Splitting large packages into multiple eggs
I'm currently refactoring PyObjC and py2app to be setuptools- friendly, but one issue I'm coming across is that PyObjC is a large package, and normally people wouldn't want to include all of it. The way to do that would be to split it up into lots of eggs, so py2app can include the subset of eggs that are necessary. The issue at hand is how to structure the setup.py to support creation of multiple eggs, with an egg for installation purposes that depends on everything. PyObjC can be broken up into about 30 eggs, one for each package, one for the Xcode support (which depends on py2app and altgraph), one for all of the tests (or maybe separate eggs for each test suite). Obviously I'm not looking to create 30+ setup.py files, so what do I do? -bob
At 01:37 PM 12/11/2005 -0800, Bob Ippolito wrote:
I'm currently refactoring PyObjC and py2app to be setuptools- friendly, but one issue I'm coming across is that PyObjC is a large package, and normally people wouldn't want to include all of it. The way to do that would be to split it up into lots of eggs, so py2app can include the subset of eggs that are necessary.

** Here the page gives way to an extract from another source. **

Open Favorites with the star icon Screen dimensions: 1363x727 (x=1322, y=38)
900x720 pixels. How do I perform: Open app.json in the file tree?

The issue at hand is how to structure the setup.py to support creation of multiple eggs, with an egg for installation purposes that depends on everything. PyObjC can be broken up into about 30 eggs, one for each package, one for the Xcode support (which depends on py2app and altgraph), one for all of the tests (or maybe separate eggs for each test suite). Obviously I'm not looking to create 30+ setup.py files, so what do I do?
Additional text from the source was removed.